Image credit: Kevin Frayer / Getty Images

Mini Briefs

Clearview’s Facial Recognition App Has Been Used By The Justice Department, ICE, Macy’s, Walmart, And The NBA

Clearview AI, an American technology company that provides facial recognition technology, has been found to have a number of clients in addition to law enforcement agencies. The company is already under legal threat, and myriad reports provide evidence that the company’s technology is being used by a number of different actors, sometimes with little concern for the potential impacts of the technology. The uses of Clearview’s facial recognition technology are concerning and controversial–now that the ubiquity of Clearview’s technology has been brought to light, further discussion on this is sure to ensue:

Employees at big-box retailers, supermarkets, pharmacy chains, and department stores have also trialed Clearview.

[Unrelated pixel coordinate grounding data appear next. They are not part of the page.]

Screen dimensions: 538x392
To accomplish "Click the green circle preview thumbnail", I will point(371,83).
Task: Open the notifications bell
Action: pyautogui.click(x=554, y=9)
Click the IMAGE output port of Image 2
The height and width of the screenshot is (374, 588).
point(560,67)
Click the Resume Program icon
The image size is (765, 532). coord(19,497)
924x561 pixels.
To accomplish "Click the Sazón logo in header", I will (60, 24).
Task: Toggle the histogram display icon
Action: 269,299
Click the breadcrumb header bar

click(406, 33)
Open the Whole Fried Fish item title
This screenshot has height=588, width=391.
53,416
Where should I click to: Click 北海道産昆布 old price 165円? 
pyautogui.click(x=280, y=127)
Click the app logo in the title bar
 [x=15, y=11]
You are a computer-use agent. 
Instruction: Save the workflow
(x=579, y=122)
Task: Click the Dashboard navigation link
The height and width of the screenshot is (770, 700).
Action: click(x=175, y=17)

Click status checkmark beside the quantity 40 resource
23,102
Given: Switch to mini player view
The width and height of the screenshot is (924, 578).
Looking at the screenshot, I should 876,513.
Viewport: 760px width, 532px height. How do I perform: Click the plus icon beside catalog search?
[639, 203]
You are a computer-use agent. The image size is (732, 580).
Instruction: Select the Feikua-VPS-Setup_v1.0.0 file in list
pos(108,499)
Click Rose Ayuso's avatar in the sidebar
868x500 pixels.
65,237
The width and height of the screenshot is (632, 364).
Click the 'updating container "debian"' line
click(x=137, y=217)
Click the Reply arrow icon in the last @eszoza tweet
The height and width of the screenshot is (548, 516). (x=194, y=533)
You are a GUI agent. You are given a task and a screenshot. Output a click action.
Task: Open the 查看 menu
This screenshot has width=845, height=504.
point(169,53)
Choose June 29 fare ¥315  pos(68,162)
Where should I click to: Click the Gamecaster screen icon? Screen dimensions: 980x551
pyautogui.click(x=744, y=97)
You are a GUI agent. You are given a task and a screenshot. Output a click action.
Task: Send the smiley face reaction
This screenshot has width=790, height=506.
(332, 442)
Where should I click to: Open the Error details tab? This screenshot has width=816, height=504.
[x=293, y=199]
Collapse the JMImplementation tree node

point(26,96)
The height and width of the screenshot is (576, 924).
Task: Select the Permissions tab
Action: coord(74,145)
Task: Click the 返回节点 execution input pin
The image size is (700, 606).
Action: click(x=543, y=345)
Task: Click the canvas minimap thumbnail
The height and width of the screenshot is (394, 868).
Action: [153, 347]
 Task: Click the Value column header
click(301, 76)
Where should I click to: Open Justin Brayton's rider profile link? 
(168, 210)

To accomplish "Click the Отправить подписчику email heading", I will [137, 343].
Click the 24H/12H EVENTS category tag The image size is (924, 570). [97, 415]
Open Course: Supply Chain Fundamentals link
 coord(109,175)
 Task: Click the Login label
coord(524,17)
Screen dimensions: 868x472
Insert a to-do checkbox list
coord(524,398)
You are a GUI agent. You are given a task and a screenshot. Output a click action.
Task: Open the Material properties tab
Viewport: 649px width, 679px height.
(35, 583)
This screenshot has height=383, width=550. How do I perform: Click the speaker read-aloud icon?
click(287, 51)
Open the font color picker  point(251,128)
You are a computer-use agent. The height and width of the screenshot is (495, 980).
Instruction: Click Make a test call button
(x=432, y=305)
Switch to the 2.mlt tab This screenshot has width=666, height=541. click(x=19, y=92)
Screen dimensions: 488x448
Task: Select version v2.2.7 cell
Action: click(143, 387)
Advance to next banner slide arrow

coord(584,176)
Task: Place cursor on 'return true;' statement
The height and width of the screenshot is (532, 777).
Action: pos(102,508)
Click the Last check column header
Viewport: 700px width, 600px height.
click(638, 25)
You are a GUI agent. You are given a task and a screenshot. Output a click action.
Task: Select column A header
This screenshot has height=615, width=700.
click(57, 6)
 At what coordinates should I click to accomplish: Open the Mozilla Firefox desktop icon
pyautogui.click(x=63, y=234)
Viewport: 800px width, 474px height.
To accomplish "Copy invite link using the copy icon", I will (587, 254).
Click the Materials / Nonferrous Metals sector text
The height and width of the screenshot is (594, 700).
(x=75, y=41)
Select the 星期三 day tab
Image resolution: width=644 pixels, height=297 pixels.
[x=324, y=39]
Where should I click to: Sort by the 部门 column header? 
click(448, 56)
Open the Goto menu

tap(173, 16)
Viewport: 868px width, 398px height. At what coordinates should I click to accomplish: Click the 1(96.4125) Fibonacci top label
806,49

Company logs reviewed by BuzzFeed News include Walmart (nearly 300 searches), Best Buy (more than 200 searches), grocer Albertsons (more than 40 searches), and Rite Aid (about 35 searches). Kohl’s, which has run more than 2,000 searches across 11 different accounts, and Macy’s, a paying customer that has completed more than 6,000, are among the private companies with the most searches.

Coronavirus is the first big test for futuristic tech that can prevent pandemics

While the recent outbreak of COVID-19 is causing global concerns, it’s also putting a lot of technology on display. Some restaurants in LA are on scanning patrons’ foreheads with infrared thermometer guns, screening potential customers for the respiratory disease. Much more impressive technology is being showcased in the fight against the novel disease. Robots and drones are used to minimize in-person contact, AI algorithms are used to study the outbreak’s spread and search for treatments, and facial recognition technology are used in places like Moscow to impose quarantines. Vox comments on the role of surveillance:

Proponents of surveillance tech focus on threats to peoples’ safety and property, pointing to “dangerous” people like terrorists and sex offenders. Less often, however, do proponents of this technology point to the safety risks associated with a potential pandemic. But now critics of surveillance tech — who have typically argued that the technology threatens our civil liberties and sometimes doesn’t even work — will likely have to push against a different argument: severe threats to public health. It’s ultimately unclear how the public will react to the shifting role of surveillance.

Advances & Business

Concerns & Hype

Analysis & Policy

  • First analysis of the EU Whitepaper on AI - This week, Europe took a clear stance on AI; foster the uptake of AI technologies, underpinned by what it calls “an ecosystem of excellence”, while also ensuring their compliance with to European ethical norms, legal requirements and social values, “an ecosystem of trust”.

  • U.S. Military Adopts New Ethics Guidelines For Artificial Intelligence - The U.S. military has adopted new ethics guidelines for the use of artificial intelligence in its futuristic robot tanks and smart weapons systems, according to a new press release by the U.S. Department of Defense.